As used herein, a multi-point gesture refers to a gesture that originates by touching simultaneously two or more points relative to the multi-touch sensing system 100. By “relative to” it is meant that the body need not actually physically touch any part of the multi-touch sensing array 102, but must be brought sufficiently near the array 102 so that a touch input can be detected. Such multi-point gestures can be bimanual (i.e., require use of both hands to create a “chording” effect) or multi-digit (i.e., require use of two or more fingers as in rotation of a dial). Bimanual gestures may be made by the hands of a single player, or by different hands of different players, such as in a multi-player wagering game. By “simultaneously” it is meant that at some point in time, more than one point is touched. In other words, it is not necessary to touch two different points at the precise same moment in time. Rather, one point can be touched first, followed by a second point, so long as the first point remains touched as the second point is touched. In that sense, the first and second points are touched simultaneously. If contact must be removed from the first point before the second touch is capable of being sensed, then such a touch scheme would be deemed to be a single-touch scheme. For example, each individual input sensor 100a,b,c,d,e,f,g,h,i,j,k,l,m,n,o,p in the array of input sensors 102 can, for example, detect only one touch input at a time, but the entire array 102 can detect multiple touches simultaneously.

An actual gesture is one physically made with one or both hands by a player of the wagering game in a defined coordinate space that is configured for sensing or detecting the actual gesture.

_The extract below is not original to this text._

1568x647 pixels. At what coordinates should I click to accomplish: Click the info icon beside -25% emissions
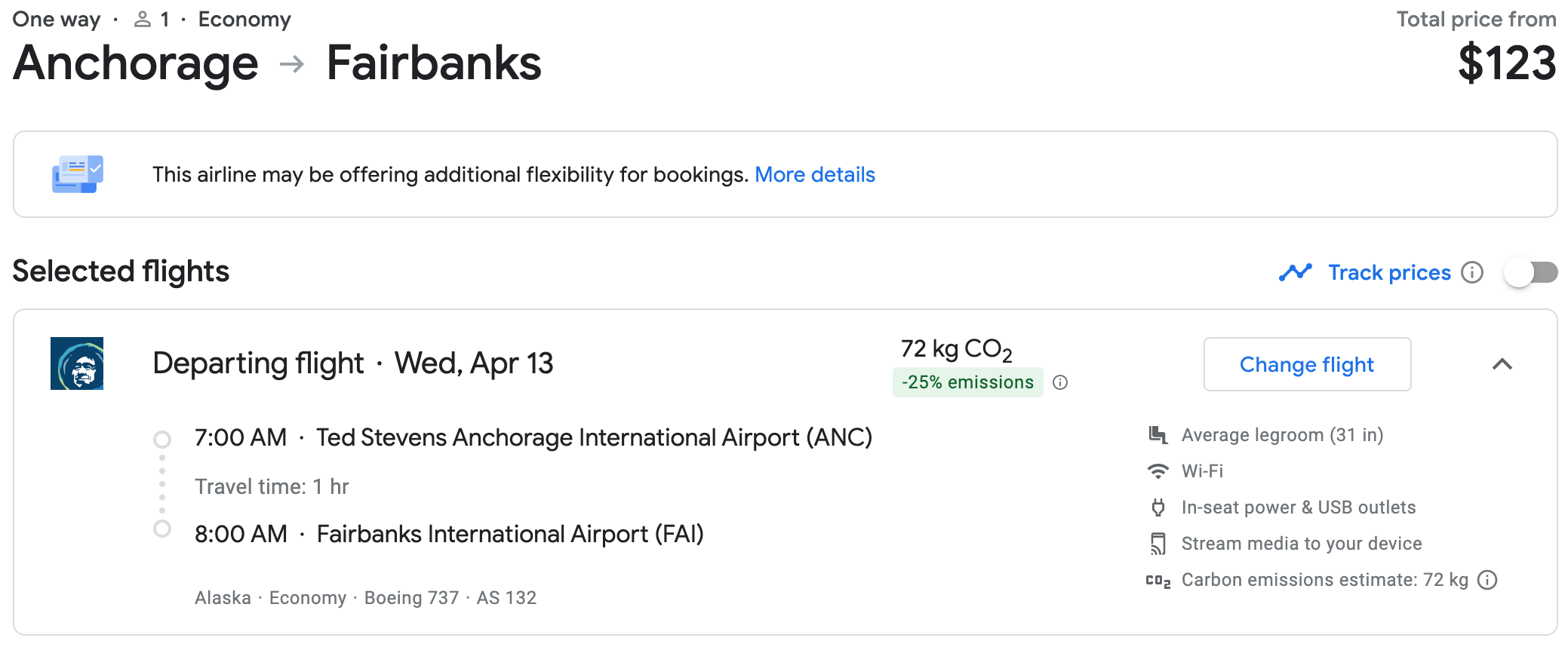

A gesture sensing system captures the actual gesture and converts it into corresponding gesture data indicative of the actual gesture. The coordinate space can be a two- or three-dimensional space defined by coordinates in each dimension. The gesture data can include, for example, coordinates corresponding to a path taken by the actual gesture within the coordinate space, along with other optional characteristics such as, for example, any combination of direction, velocity, acceleration, and pressure.

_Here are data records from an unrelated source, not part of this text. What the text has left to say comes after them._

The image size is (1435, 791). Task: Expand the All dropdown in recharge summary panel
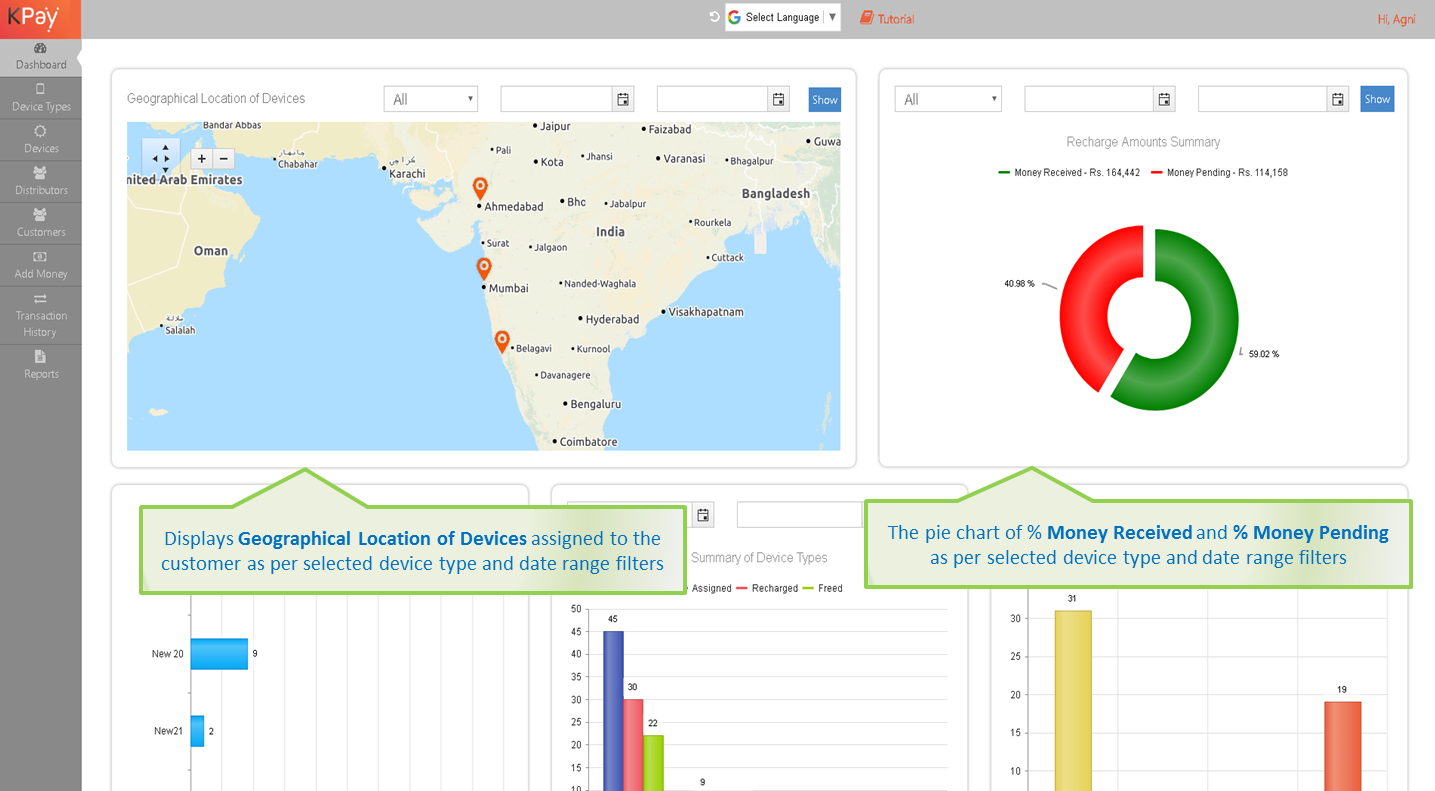tap(947, 99)
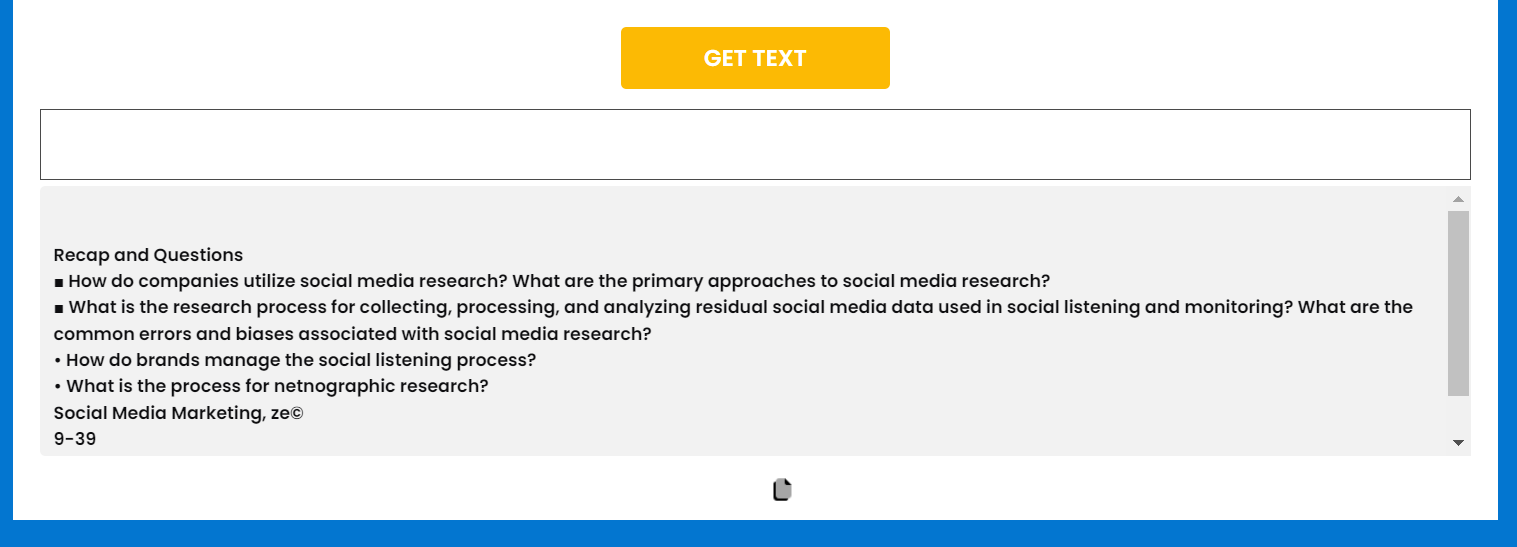Click the 'What is the research process' line
This screenshot has height=547, width=1517.
(x=733, y=307)
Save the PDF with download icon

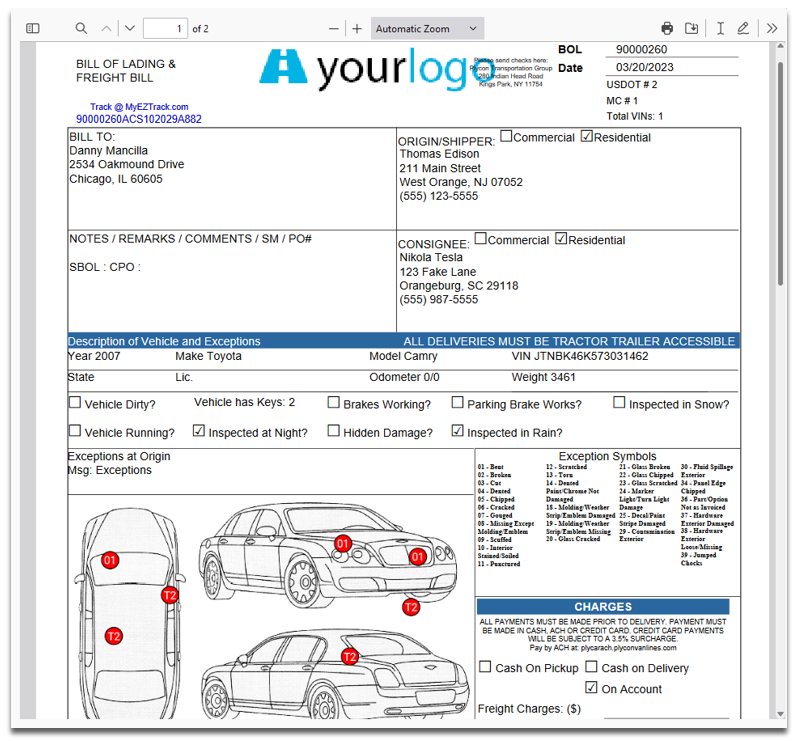coord(691,29)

An intended gesture, by contrast, is a gesture that is determined or calculated by an electronic controller under control of software or firmware on one or more tangible non-transitory medium/media and corresponds to an estimation or approximation of what the player actually intended to gesture, which can be different from the player's actual single- or multi-touch gesture. In particular but not exclusively, the intended gesture is configured to account for the unconscious and unintended trail-off that occurs depending on the player's handedness (either right-handedness or left-handedness), which can skew the path of the actual gesture especially toward the end of the gesture. When the gesture is used to launch a projectile, such as a coin or a ball, for example, at one or more targets, the trail-off effect could otherwise cause the projectile to hit a target that the player did not intend to aim for using existing gesture-sensing techniques. Aspects disclosed herein avoid this problem by estimating or approximating what the player actually intended to gesture based on, for example, a criterion or a characteristic of the actual gesture. As a result, the gesture accuracy is enhanced, increasing the player's satisfaction in the wagering game and imbuing in the player a sense of confidence that the wagering game is capturing the player's intended actions.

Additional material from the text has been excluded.